En Afrique par exemple, abandonnant les stratégies du « cavalier seul » des premières années des Nouvelles Routes de la soie, China Merchants et China Harbor se sont associés aux Français Bolloré et CGA-CGM pour développer des installations portuaires, notamment au Nigeria et au Cameroun.

Au Sri Lanka, les Chinois désormais plus prudents se sont alliés au consortium formé par l’Indien Meghraj et la société d’engineering Britannique Atkins Ldt, pour développer la nouvelle zone commerciale de port d’Hambantota où son engagement initial avait essuyé l’essentiel des critiques stigmatisant le piège de la dette.

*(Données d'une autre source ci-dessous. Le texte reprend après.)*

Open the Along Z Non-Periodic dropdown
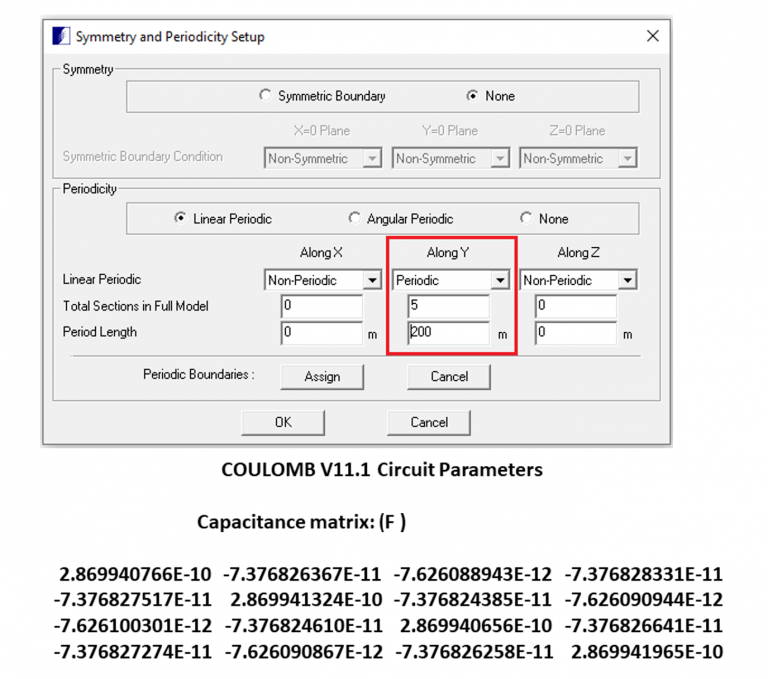This screenshot has width=768, height=679. [627, 281]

Mais une fois le processus de prêts enclenché, il est difficile de s’en libérer. S’il leur arrive parfois d’annuler des projets dangereusement onéreux et peu rentables, les groupes chinois, soucieux de leur image, hésitent le plus souvent à faire marche arrière. Quant aux débiteurs, ils sont entraînés dans une spirale budgétaire qui leur lie les mains. Refusant les réformes structurelles exigées par le FMI, ils se tournent vers la Chine et creusent leurs dettes.

Certains les remboursent par des transferts de ressources primaires (cuivre, pétrole, tabac, cacao) qui peuvent aussi servir de caution, avec cependant l’aléa d’une dépendance au prix des matières premières. En Afrique, c’est notamment le cas de l’Éthiopie, du Cameroun, du Kenya et de l’Ouganda et de la Zambie.

L’extrême dépendance à la Chine de la Zambie.

Le président zambien Edgar au Forum économique mondial sur l’Afrique, le 4 mai 2017à Durban. Alors que le FMI sollicité, exige d’annuler des projets d’infrastructure, réduise les dépenses publiques et augmente les taux d’intérêt, Lusaka refuse et demande à Pékin d’annuler sa dette.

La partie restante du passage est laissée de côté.